* _Problem_
Pick up the commentary below on the water reform reset and farm emissions, and keep writing from its last sentence.

This week the Government announced their much-anticipated reset of the controversial Three Water’s reforms, but I’m sorry to report that it seems to be more of a superficial rebrand than a real reset.
Yes, they’ve changed the name from ‘Three Waters’ to ‘Affordable Water Reform’ and 10 entities is slightly better than four, but when you get to the guts of the policy not much else seems to have changed and Fed’s concerns remain unresolved.
They’re still pushing ahead with co-governance, local councils will still be stripped of their assets, and the water entities will still be managed by unelected people at arm’s length from local democracy which means there’s a lack of local accountability.
Feds also have some real concerns about the way Te Mana o te Wai statements can be issued and what this might mean for farmers if Regional Councils need to interpret them when setting water policy.
Like I told Jamie Mackay on The Country yesterday – you can put a Ferrari logo on an old Toyota Corolla, but it’s not going to make it go any faster. You can listen to my full interview here if you’re interested.
Earlier in the week we also got the news that New Zealand’s greenhouse gas emissions are down for the second year in a row, and that the main driver was reduced Ag emissions. Although this sounds great at face value, it only tells a small part of the story. Ag emissions will be down for a number of reasons.
Some will be positive like farmers improving fertiliser use or using better genetics, but others will be less positive like productive farming land going into plantation forestry for carbon farming which brings with it a whole lot of other social and environmental issues that we need to deal with.

* _Recorded data_
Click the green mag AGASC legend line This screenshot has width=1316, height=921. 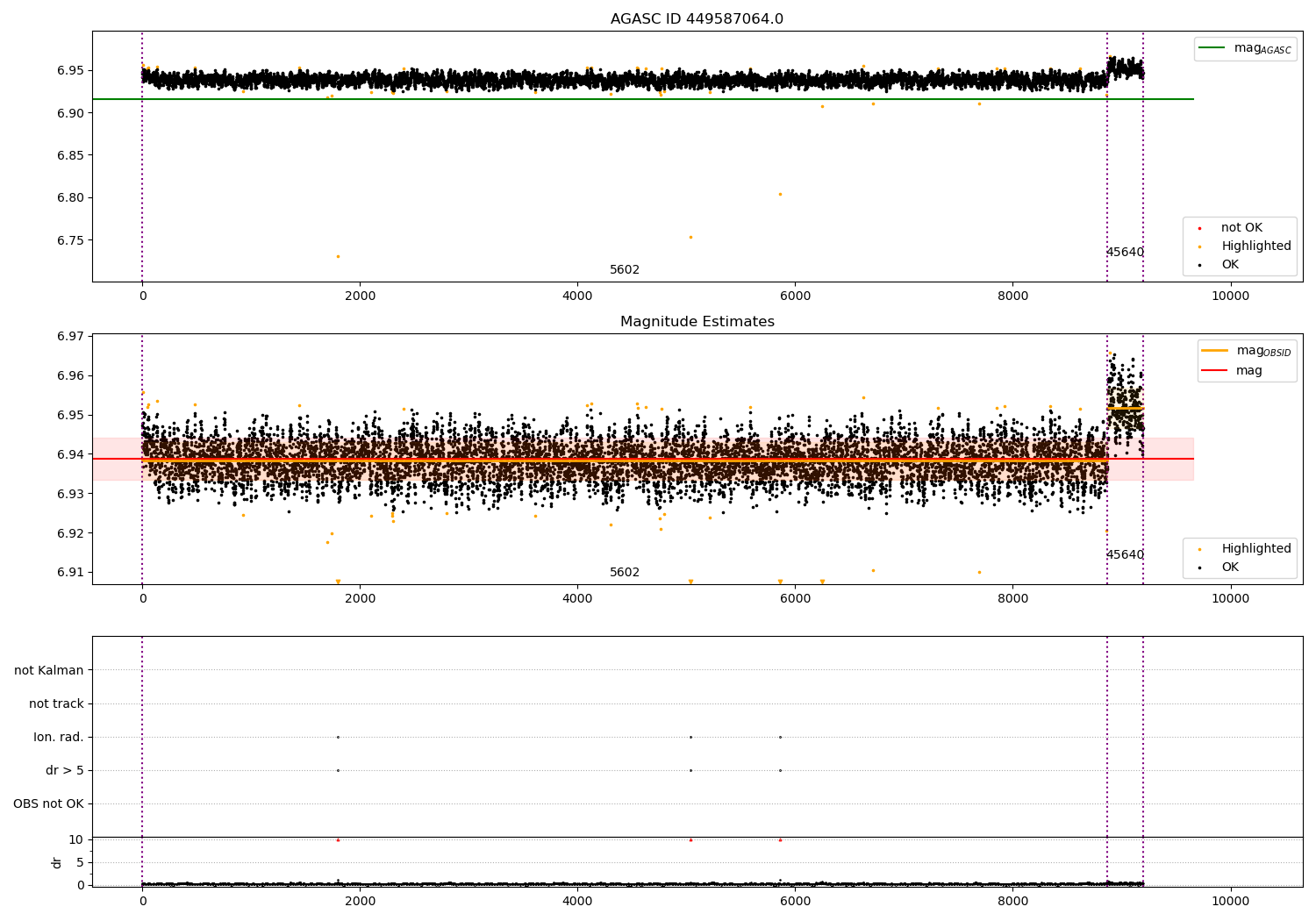(x=1213, y=48)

* _Final answer_
One thing that I did note is that while agricultural emissions are down, energy emissions from things like transport are actually up 0.3% and that’s a real problem for a number of reasons. The first is that if we don’t bring our transport and energy emissions down, they will just continue to offset those emissions through forestry carbon farming.
The second is that they emit CO2 which is long-lived gas that stays in the atmosphere for thousands of years. Not all greenhouse gases are made equally, and methane behaves differently in the atmosphere to other gases like CO2.
That brings me to my final point which is that we need to shift this whole conversation about emissions. At the end of the day, it’s not about the total amount or percentage of emissions, it’s about their warming impact. That needs to flow through to everything from our emissions reporting to our emission reduction targets. Feds will keep fighting hard to make sure that shift happens.